> **TASK OBJECTIVE**
Your answer should consist solely of the lines from the first line of the data through the line with "Berita Mamasa (42, 2185)", each reproduced exactly.

[Stored data]

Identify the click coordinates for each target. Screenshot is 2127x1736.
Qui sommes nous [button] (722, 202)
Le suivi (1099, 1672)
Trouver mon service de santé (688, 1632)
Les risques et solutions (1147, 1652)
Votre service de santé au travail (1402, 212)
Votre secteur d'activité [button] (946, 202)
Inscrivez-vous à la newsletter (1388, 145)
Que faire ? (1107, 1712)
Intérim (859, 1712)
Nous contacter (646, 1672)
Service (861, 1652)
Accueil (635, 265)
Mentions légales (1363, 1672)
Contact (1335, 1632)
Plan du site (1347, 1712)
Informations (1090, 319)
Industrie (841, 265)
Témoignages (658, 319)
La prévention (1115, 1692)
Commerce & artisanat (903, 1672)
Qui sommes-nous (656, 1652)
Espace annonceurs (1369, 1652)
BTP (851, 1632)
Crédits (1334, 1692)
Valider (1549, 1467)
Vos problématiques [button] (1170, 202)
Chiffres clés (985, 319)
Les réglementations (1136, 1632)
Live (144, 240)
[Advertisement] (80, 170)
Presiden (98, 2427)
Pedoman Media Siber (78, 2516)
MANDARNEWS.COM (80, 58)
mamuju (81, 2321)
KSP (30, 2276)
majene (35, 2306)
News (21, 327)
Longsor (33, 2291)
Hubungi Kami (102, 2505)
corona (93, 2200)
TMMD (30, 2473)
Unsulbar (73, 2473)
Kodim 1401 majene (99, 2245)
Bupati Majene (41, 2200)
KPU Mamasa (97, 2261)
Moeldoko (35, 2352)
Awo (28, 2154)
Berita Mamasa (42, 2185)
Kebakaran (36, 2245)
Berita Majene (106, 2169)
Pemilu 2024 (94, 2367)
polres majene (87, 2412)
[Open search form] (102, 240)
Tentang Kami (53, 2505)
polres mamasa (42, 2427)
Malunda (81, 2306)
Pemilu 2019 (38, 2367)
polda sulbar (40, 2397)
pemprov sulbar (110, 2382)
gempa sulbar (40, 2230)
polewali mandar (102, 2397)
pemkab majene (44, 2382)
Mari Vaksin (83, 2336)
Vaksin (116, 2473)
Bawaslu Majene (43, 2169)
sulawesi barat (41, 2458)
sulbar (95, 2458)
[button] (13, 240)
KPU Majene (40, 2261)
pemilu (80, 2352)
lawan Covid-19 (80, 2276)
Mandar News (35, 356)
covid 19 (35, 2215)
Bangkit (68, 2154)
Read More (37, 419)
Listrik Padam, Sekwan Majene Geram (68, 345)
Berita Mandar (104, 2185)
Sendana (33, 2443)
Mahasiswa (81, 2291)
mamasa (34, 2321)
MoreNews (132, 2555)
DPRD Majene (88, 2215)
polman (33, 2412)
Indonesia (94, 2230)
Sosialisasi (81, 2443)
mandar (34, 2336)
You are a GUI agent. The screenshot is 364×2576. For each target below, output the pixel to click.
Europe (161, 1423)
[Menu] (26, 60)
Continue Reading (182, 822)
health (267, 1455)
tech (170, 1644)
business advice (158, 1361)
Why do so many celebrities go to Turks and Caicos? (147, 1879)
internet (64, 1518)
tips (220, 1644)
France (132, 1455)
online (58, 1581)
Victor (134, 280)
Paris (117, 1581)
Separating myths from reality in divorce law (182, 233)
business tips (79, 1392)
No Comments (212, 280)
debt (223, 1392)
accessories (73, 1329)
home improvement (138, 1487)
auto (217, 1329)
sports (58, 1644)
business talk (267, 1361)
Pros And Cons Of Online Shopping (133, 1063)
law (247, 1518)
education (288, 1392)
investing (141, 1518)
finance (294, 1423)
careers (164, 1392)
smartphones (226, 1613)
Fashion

> **PROBLEM SOLUTION**
Identify the click coordinates for each target. Screenshot is 2127x1736.
Qui sommes nous [button] (722, 202)
Le suivi (1099, 1672)
Trouver mon service de santé (688, 1632)
Les risques et solutions (1147, 1652)
Votre service de santé au travail (1402, 212)
Votre secteur d'activité [button] (946, 202)
Inscrivez-vous à la newsletter (1388, 145)
Que faire ? (1107, 1712)
Intérim (859, 1712)
Nous contacter (646, 1672)
Service (861, 1652)
Accueil (635, 265)
Mentions légales (1363, 1672)
Contact (1335, 1632)
Plan du site (1347, 1712)
Informations (1090, 319)
Industrie (841, 265)
Témoignages (658, 319)
La prévention (1115, 1692)
Commerce & artisanat (903, 1672)
Qui sommes-nous (656, 1652)
Espace annonceurs (1369, 1652)
BTP (851, 1632)
Crédits (1334, 1692)
Valider (1549, 1467)
Vos problématiques [button] (1170, 202)
Chiffres clés (985, 319)
Les réglementations (1136, 1632)
Live (144, 240)
[Advertisement] (80, 170)
Presiden (98, 2427)
Pedoman Media Siber (78, 2516)
MANDARNEWS.COM (80, 58)
mamuju (81, 2321)
KSP (30, 2276)
majene (35, 2306)
News (21, 327)
Longsor (33, 2291)
Hubungi Kami (102, 2505)
corona (93, 2200)
TMMD (30, 2473)
Unsulbar (73, 2473)
Kodim 1401 majene (99, 2245)
Bupati Majene (41, 2200)
KPU Mamasa (97, 2261)
Moeldoko (35, 2352)
Awo (28, 2154)
Berita Mamasa (42, 2185)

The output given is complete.